PROBLEM TO WORK ON:
Copy word for word, please, the lines of the entries below running from the one containing "At what coordinates should I click to accomplish: Tap" to the one containing "You are a computer-use agent. Image", both ends included.

TASK INPUT section start

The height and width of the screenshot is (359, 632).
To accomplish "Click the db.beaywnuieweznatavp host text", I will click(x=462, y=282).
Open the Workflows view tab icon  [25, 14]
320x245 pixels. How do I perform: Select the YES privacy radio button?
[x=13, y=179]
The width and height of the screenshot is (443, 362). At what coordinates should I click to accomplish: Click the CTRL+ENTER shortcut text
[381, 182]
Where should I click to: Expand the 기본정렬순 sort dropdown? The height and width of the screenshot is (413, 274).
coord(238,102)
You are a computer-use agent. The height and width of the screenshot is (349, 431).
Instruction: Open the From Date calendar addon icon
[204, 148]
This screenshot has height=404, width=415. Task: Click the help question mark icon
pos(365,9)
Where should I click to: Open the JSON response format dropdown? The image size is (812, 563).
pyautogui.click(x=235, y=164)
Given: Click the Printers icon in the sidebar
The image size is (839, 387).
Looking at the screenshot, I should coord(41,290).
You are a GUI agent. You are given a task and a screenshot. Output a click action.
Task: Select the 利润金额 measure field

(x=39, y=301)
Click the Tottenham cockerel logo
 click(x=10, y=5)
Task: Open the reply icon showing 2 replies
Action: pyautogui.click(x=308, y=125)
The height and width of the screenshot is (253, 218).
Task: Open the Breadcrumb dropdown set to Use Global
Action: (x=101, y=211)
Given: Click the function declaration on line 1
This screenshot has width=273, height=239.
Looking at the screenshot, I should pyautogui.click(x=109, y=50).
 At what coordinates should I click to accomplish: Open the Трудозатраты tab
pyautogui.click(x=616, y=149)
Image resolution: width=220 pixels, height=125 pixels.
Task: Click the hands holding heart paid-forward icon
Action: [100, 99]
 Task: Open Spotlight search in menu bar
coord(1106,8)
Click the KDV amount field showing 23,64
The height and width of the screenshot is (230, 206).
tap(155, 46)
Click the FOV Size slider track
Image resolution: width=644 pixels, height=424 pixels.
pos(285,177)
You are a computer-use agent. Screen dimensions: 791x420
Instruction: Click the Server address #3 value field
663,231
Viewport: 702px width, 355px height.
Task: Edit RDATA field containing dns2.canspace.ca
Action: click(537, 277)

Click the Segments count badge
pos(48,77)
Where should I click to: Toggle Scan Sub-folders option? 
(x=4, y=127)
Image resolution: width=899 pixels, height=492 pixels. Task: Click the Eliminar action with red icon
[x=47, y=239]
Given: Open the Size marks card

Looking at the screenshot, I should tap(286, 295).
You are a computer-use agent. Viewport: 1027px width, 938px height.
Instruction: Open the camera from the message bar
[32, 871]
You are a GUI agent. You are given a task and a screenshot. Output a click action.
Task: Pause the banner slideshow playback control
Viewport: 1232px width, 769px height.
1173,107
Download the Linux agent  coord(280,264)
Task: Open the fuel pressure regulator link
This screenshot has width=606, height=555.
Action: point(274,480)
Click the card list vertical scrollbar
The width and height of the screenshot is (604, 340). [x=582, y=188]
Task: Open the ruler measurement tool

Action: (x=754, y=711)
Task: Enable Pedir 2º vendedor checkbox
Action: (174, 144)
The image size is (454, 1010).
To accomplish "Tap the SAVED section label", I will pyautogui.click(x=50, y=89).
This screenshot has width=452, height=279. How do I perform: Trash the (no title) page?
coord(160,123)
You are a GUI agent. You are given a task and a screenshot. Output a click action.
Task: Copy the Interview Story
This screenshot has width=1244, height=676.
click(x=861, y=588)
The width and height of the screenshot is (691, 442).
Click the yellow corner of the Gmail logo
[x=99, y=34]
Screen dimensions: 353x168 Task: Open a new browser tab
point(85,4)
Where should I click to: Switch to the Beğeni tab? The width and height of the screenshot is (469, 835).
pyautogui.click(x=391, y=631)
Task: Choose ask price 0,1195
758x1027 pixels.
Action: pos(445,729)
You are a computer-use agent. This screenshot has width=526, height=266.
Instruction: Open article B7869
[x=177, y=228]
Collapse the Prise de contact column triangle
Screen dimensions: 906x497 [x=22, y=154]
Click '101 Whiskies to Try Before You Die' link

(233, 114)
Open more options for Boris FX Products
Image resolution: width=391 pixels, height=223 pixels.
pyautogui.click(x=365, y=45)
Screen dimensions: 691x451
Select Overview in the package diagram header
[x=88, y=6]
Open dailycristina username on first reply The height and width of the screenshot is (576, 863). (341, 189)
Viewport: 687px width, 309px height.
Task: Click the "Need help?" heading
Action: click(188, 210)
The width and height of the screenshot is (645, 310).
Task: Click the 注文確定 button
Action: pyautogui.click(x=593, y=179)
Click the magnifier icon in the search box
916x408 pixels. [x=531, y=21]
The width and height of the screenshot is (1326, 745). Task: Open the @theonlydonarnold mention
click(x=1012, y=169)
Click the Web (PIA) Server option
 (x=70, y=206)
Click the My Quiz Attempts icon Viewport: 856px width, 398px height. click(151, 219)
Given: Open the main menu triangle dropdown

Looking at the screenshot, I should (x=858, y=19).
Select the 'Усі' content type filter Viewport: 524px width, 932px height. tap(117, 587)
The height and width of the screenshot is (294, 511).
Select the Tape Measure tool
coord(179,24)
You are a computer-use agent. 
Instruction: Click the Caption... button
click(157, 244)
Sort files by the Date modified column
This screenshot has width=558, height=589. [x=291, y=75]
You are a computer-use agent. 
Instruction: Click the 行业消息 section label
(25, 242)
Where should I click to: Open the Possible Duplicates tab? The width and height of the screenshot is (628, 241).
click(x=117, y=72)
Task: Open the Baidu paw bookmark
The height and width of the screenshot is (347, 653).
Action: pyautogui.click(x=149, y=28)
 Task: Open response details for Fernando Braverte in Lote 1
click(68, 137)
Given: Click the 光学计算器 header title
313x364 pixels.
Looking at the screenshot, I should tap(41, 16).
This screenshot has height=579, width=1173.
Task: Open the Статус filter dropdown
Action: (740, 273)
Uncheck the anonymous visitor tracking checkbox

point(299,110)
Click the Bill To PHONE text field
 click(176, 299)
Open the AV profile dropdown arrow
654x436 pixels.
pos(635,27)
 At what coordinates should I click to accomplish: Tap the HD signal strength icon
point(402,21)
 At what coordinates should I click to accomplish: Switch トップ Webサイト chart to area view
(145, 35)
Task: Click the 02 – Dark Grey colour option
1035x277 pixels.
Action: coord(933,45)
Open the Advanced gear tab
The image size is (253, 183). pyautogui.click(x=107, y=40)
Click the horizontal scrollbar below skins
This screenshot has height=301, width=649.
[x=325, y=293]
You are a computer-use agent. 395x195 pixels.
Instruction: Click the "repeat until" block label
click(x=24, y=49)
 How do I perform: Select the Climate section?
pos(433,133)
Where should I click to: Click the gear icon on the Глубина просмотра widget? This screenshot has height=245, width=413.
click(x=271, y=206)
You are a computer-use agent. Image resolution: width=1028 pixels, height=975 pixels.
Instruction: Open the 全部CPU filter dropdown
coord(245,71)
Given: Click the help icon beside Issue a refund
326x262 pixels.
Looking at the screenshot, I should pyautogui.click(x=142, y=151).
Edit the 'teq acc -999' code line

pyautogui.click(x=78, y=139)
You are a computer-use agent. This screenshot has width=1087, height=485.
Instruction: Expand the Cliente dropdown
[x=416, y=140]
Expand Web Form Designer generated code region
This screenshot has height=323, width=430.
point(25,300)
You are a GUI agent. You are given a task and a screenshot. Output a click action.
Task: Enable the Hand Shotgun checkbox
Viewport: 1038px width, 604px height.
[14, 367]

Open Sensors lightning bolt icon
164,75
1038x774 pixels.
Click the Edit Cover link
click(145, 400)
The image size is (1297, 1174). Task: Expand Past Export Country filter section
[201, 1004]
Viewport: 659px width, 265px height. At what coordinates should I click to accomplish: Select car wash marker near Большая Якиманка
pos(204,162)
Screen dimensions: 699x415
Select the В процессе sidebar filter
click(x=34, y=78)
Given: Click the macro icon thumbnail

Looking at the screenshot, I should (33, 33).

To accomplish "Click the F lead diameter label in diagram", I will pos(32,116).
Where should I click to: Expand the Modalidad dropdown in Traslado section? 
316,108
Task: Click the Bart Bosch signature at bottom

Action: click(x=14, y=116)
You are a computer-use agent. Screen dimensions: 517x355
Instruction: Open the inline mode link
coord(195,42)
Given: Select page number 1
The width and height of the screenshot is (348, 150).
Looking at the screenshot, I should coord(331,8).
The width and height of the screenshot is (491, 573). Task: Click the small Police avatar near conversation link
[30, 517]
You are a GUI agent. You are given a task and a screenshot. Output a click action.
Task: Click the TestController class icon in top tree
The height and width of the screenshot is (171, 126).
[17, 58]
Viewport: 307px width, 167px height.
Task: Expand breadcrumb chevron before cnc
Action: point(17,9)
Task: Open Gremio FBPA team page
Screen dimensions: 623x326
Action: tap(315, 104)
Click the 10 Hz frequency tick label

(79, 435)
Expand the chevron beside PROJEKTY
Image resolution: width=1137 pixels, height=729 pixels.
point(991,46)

TASK INPUT section end

RESPONSE BELOW:
 At what coordinates should I click to accomplish: Tap the HD signal strength icon
point(402,21)
 At what coordinates should I click to accomplish: Switch トップ Webサイト chart to area view
(145, 35)
Task: Click the 02 – Dark Grey colour option
1035x277 pixels.
Action: coord(933,45)
Open the Advanced gear tab
The image size is (253, 183). pyautogui.click(x=107, y=40)
Click the horizontal scrollbar below skins
This screenshot has height=301, width=649.
[x=325, y=293]
You are a computer-use agent. 395x195 pixels.
Instruction: Click the "repeat until" block label
click(x=24, y=49)
 How do I perform: Select the Climate section?
pos(433,133)
Where should I click to: Click the gear icon on the Глубина просмотра widget? This screenshot has height=245, width=413.
click(x=271, y=206)
You are a computer-use agent. Image resolution: width=1028 pixels, height=975 pixels.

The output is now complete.